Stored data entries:
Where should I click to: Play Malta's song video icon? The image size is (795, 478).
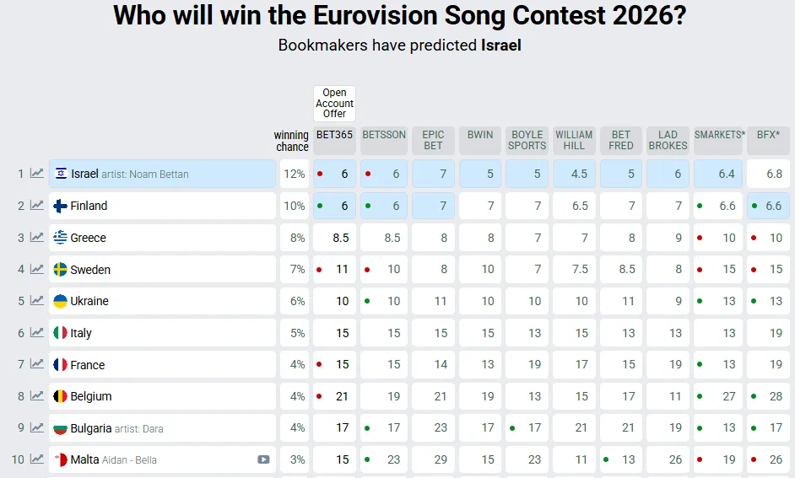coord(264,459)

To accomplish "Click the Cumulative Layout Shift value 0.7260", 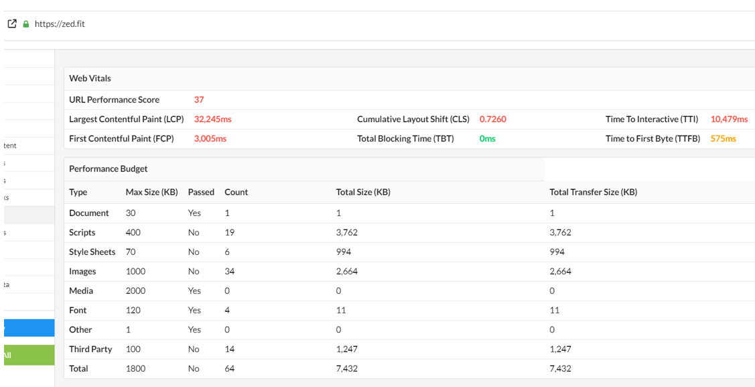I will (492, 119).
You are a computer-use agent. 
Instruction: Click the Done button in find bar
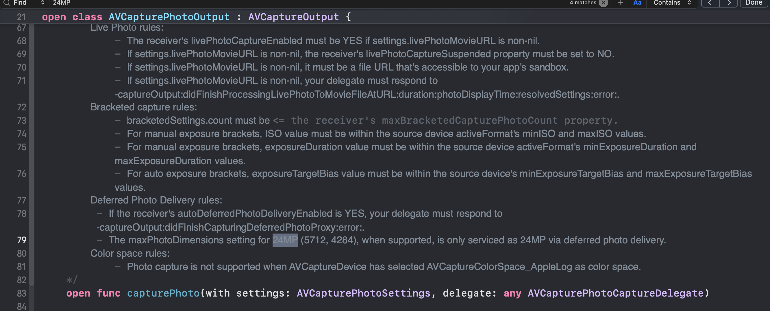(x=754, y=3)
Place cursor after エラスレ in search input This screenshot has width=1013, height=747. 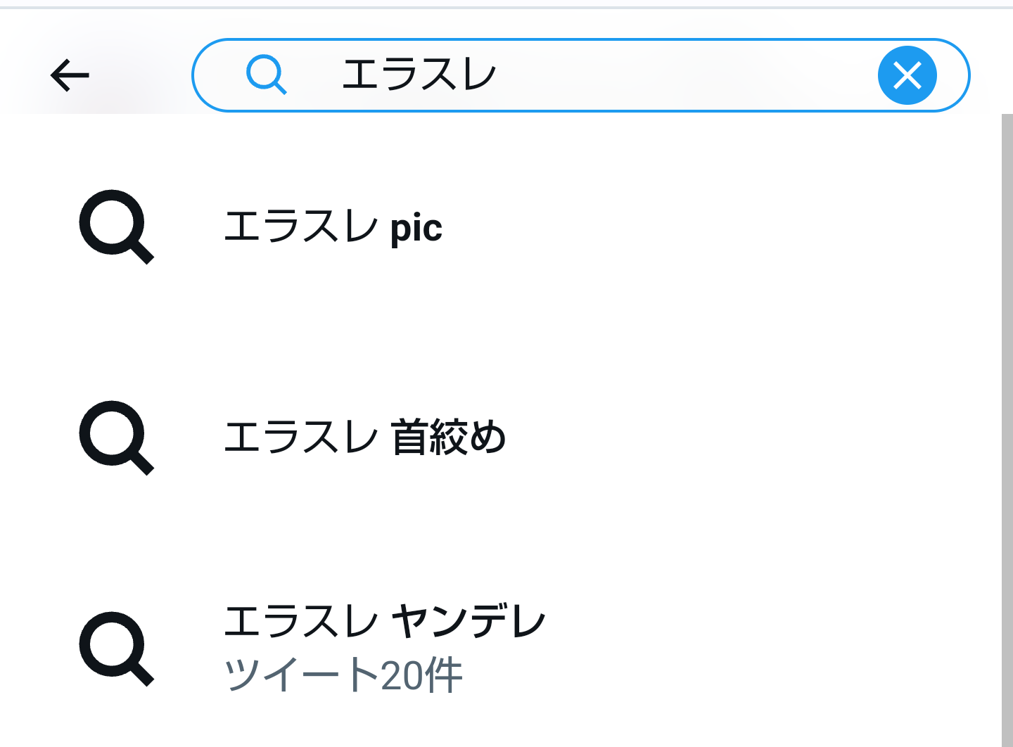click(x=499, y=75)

---

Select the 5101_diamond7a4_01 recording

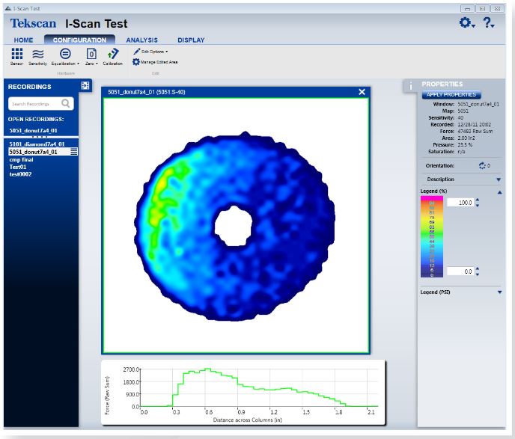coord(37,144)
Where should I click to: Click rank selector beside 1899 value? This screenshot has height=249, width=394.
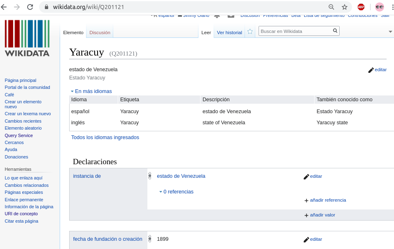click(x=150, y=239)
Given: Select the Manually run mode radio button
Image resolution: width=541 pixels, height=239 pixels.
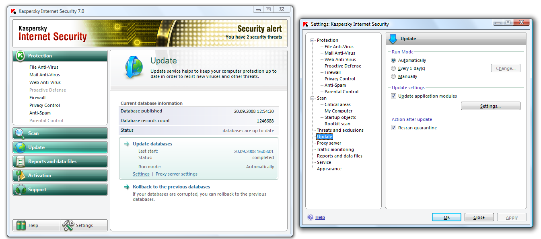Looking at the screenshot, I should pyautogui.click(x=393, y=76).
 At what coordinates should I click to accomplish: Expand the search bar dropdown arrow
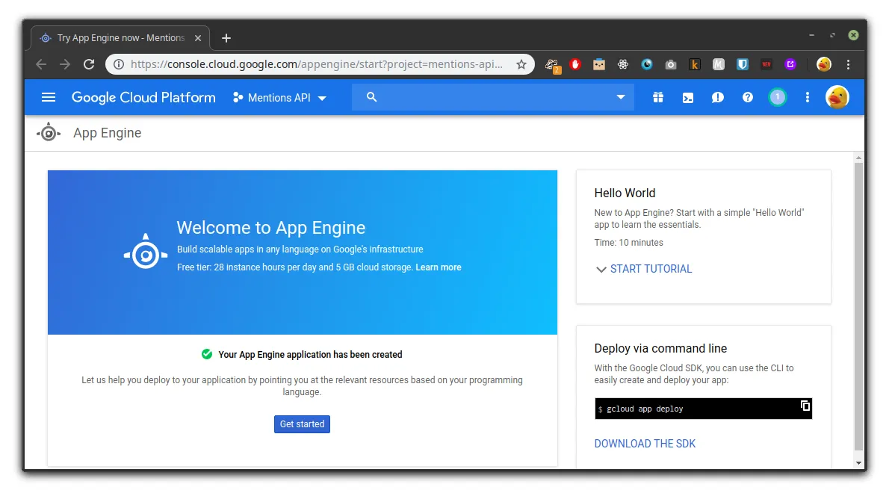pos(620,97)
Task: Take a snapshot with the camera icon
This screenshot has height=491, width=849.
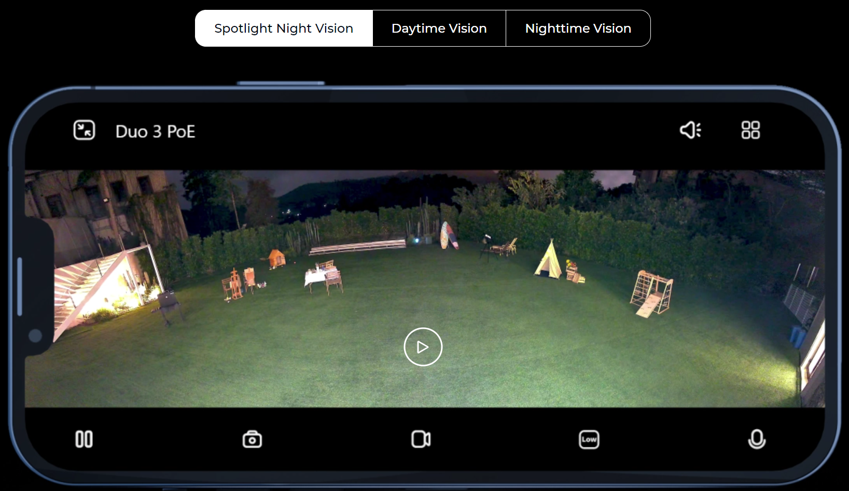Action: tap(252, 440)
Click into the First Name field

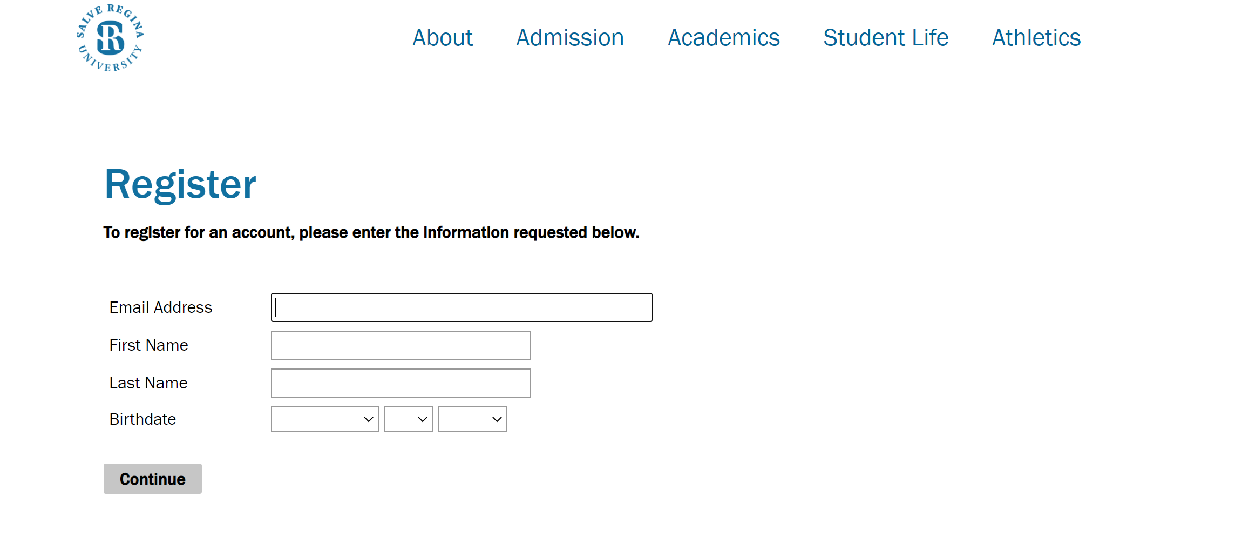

(The task) A word-for-word reproduction is needed of the lines above from the line containing "At what coordinates" through the line containing "Click into the First Name field", with both ends kept and no pictures.

(Result)
 At what coordinates should I click to accomplish: Expand the search bar dropdown arrow
pos(620,97)
Task: Take a snapshot with the camera icon
This screenshot has height=491, width=849.
Action: tap(252, 440)
Click into the First Name field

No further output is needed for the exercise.